Тем временем колонна выкатилась за пятиэтажные дома с витиеватыми наличниками, фальшивыми колоннами и карнизами, повернула направо и потащилась по бесконечной площади, вымощенной отполированным камнем. Справа тянулась огромная кирпичная стена с башнями, вдоль нее зеленели ёлки. Но как не велика казалась площадь, демонстранты наконец добрались до ее середины, где на трибуне, показавшейся Толику чем-то до боли знакомой, встретились с пёстрым рядом личностей странного вида. Оркестр, шедший впереди, заиграл как бешеный. Лица музыкантов побагровели и грозили лопнут в любую секунду. Гражданки в шортах оборвали песню и разразились восторженными воплями «ура!..» да «слава!..». Парни вторили им мужественным баритоном. Толик, увлёкшийся было представлением, вдруг сбился с шага и опять застыл с раскрытым ртом, пока мягким пинком его не подтолкнули вперёд.
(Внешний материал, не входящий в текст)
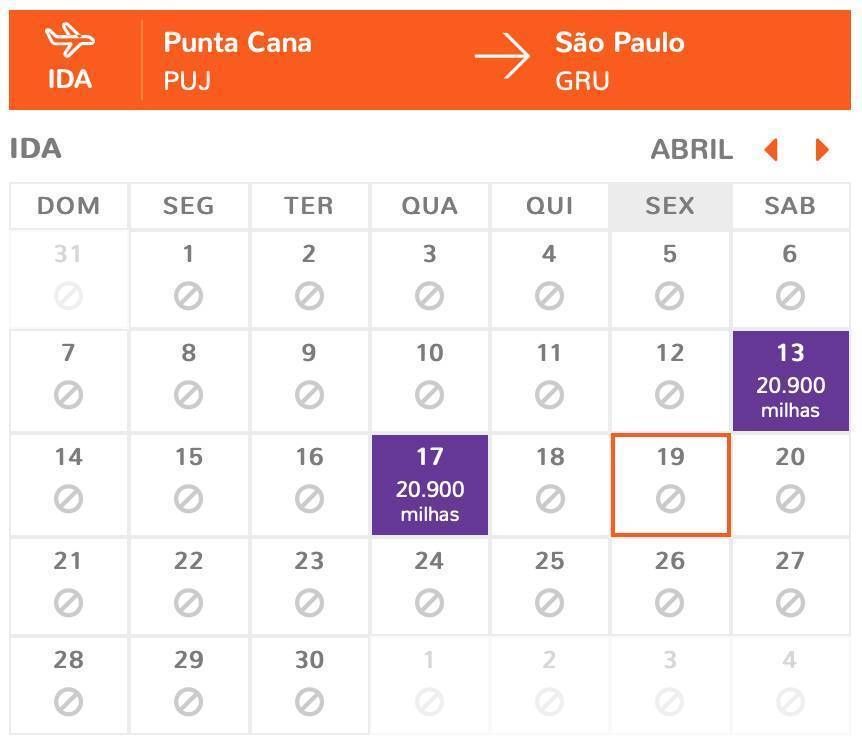The width and height of the screenshot is (862, 752).
Task: Go to previous month arrow
Action: [x=771, y=150]
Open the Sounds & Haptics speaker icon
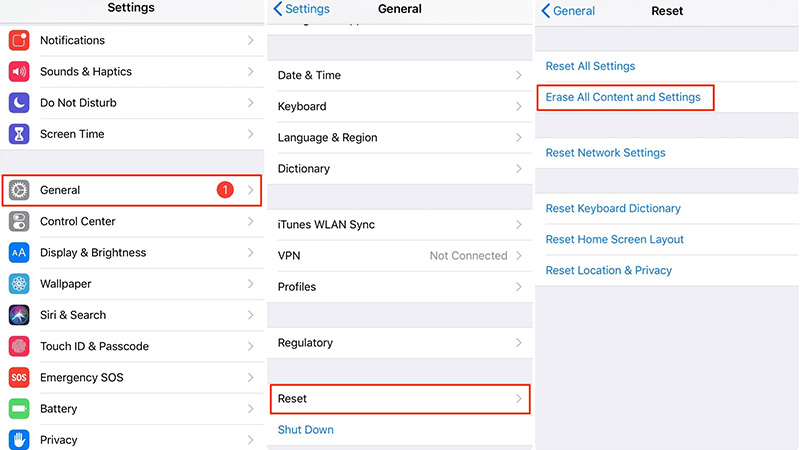The image size is (800, 450). coord(19,71)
В центре трибуны коренастый мужичонка в светлом френче, важно помахивая демонстрантам сухенькой лапкой, чуть склонил голову к своему плотному соседу в круглых очках и неторопливо произнёс:
— Что ни гавари, Лаврэнтий, а любов тваего народа— это прэкрасна. Как ты думаищь?
— Канэшна, Коба,— улыбнулся тот ленивой улыбкой кота.
— Но ни адна любов в мире еще не давалась бэсплатна!
— Савершенна правыльна,— отозвался плотный сосед, подумав о чем-то своем.
— Не знаю, кэм я был там,— рассудительно произнёс мужичонка и ткнул мундштуком трубки, зажатой во второй руке, в пол,— но думаю, что харашо панымал это. Бог их знает, откуда аны все-такы бэрутся и бэрутся здэсь...
— Канэчна,— согласился плотный сосед в круглых очках и потёр ноющий затылок.
Мужичонка во френче, крайне довольный собой, повернул рыхлый нос к уходящей колонне и обнажил в улыбке жёлтые зубы.
— Ну, мне пожалуй пара,—сообщил в конце концов он, и стал спускаться по ступенькам. Плотный сосед последовал за ним, чем-то сильно озабоченный.
«Ура!» кричали демонстранты, «ура!» вопили демонстрантам. Блондинка закрыла рот и стала оглядываться по сторонам, капризно надувая разбитые губки. Толик беспрестанно оглядывался назад.
Трибуна промелькнула, как замызганный перрон. С неё взирали внимательные ко всему и при этом странно спокойные лица. Тип с расслабленной физиономией и чаплиновскими усиками, худосочный очкарик в чёрной форме, шоколадный зубоскал, косоглазая кукла и так до бесконечности. Последним в шеренге возвышалась гора в маршальском мундире с ворохом наград по обе стороны груди. Гора выпячивала дрожащую нижнюю губу и хмурила густые брови, держа оголённую шашку «на караул».
Над головами мягко пророкотал зелёный самолёт, пролившись дождём из лепестков роз, конфетти и листовок.
3.
— Скажи мне, детка. Тебе ведь совсем не было больно?— плотный мужчина переменил позу, сидя на краю стола. При этом ладные его сапожки мелодично скрипнули. Мужчина взялся за спинку стула и внимательно вгляделся в глаза собеседнице.
Девице было от силы лет двадцать пять. Разодранное платье она придерживала тонкими руками, от локтей до запястий покрытыми синяками. Она не ответила, а лишь исподлобья поглядела на своего истязателя мутным взглядом. Мужчина ещё раз переменил позу, скрипнув кожей.
— Я ведь совсем не хочу делать, то что делаю. Я не зверь и не садист. Я люблю, чтобы всё было по-хорошему.
— Домой…— сиплым голосом попросила девушка. Губы ее предательски задрожали, и из-под тонкой корочки полилась свежая кровь.
— Вай! Зачем тебе домой?
Девушка уставилась в пол.
— Дома тебе никто не сможет помочь. Скажи мне, что тебе надо!
Но девушка лишь покачала головой и поправила сползшую тряпицу.
Плотный человек поднялся на ноги. За спиной у него находился широкий стол, покрытый сукном. На нём валялись бумаги, кое-где смятые. За столом стоял ещё один стул. На нём висел пиджак. Видно, кто-то отлучился ненадолго и сейчас вернётся.
Мужчина, массируя затылок, спокойно и с равнодушием оглядел девицу и направился к дверям.
Вместо него в кабинет явилась смутная сине-зелёная тень, которая взяла её под локоть, свела по ступеням, провела через многочисленный двери и, наконец, вернула домой на машине.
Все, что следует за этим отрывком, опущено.